• **What needs to be done**: Produce a word-for-word restatement of the lines from the line with "Nước hoa (661, 158)" to the end of the listing below, inclusive.

• **Records for the task**:
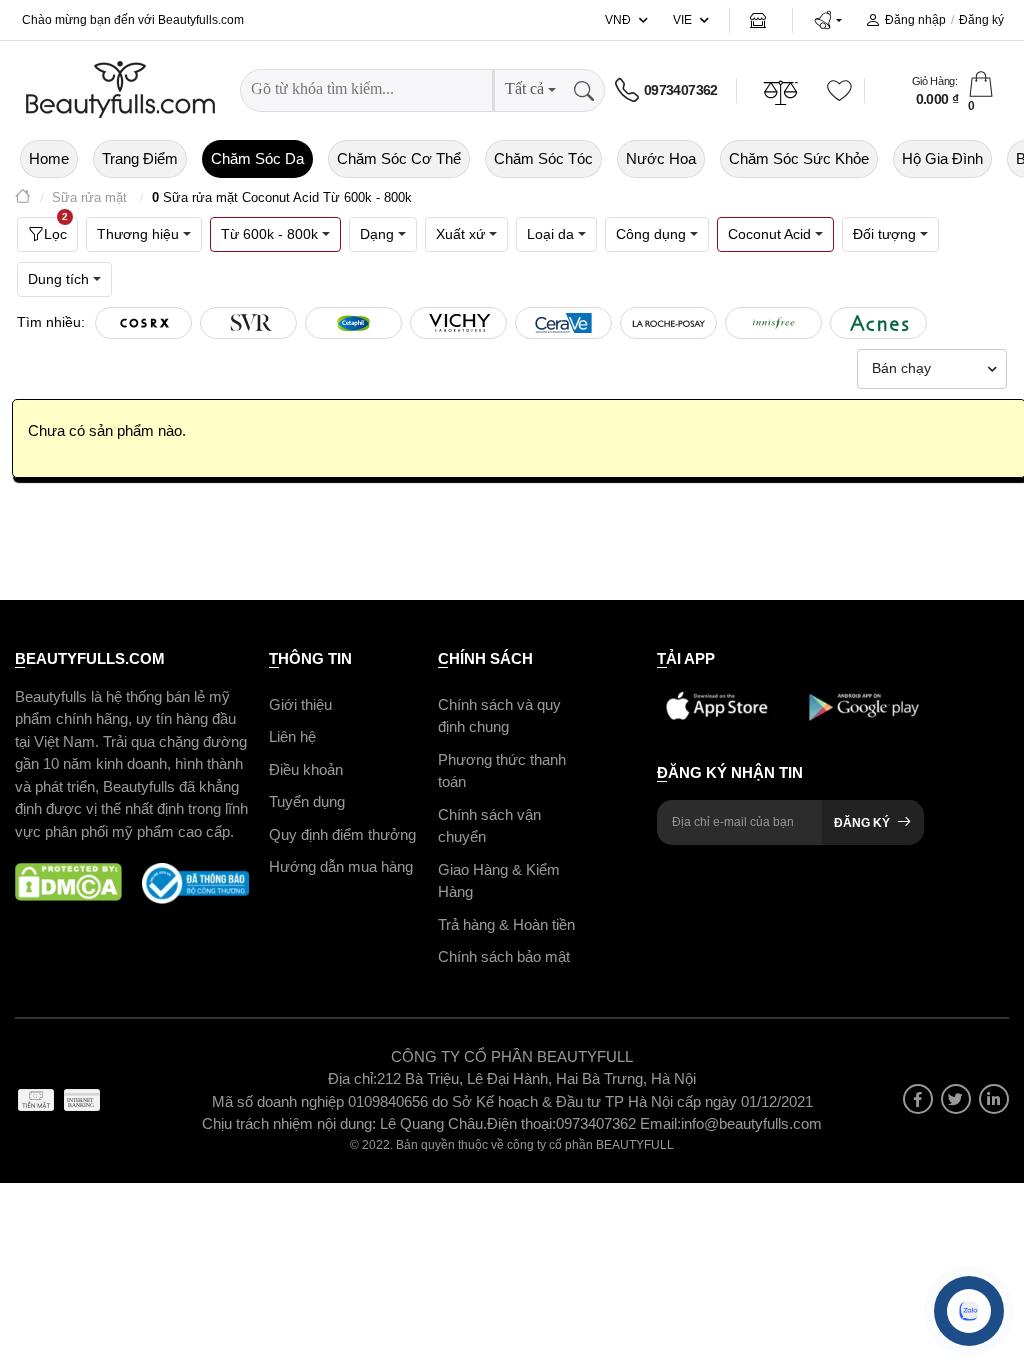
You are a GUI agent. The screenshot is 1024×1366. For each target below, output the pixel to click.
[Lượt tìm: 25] (773, 323)
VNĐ (618, 20)
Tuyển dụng (307, 801)
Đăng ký (981, 20)
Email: (660, 1123)
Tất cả (524, 88)
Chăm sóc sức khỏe (799, 158)
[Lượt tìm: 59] (353, 323)
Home (49, 158)
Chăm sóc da (257, 158)
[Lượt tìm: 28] (668, 323)
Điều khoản (306, 769)
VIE (682, 20)
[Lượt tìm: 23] (878, 323)
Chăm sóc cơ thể (399, 158)
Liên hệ (292, 736)
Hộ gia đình (942, 158)
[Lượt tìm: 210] (143, 323)
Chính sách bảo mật (504, 956)
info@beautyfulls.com (751, 1123)
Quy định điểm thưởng (342, 834)
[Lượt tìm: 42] (458, 323)
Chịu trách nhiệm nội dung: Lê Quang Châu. (344, 1123)
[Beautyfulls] (23, 198)
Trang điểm (140, 158)
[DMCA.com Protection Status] (68, 883)
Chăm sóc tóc (543, 158)
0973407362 (681, 90)
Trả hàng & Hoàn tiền (506, 924)
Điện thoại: (521, 1123)
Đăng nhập (915, 20)
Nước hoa (661, 158)
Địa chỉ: (352, 1078)
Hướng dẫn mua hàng (341, 866)
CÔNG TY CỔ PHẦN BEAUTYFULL (512, 1056)
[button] (827, 20)
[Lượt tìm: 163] (248, 323)
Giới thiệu (300, 704)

• **Task answer**:
Nước hoa (661, 158)
Địa chỉ: (352, 1078)
Hướng dẫn mua hàng (341, 866)
CÔNG TY CỔ PHẦN BEAUTYFULL (512, 1056)
[button] (827, 20)
[Lượt tìm: 163] (248, 323)
Giới thiệu (300, 704)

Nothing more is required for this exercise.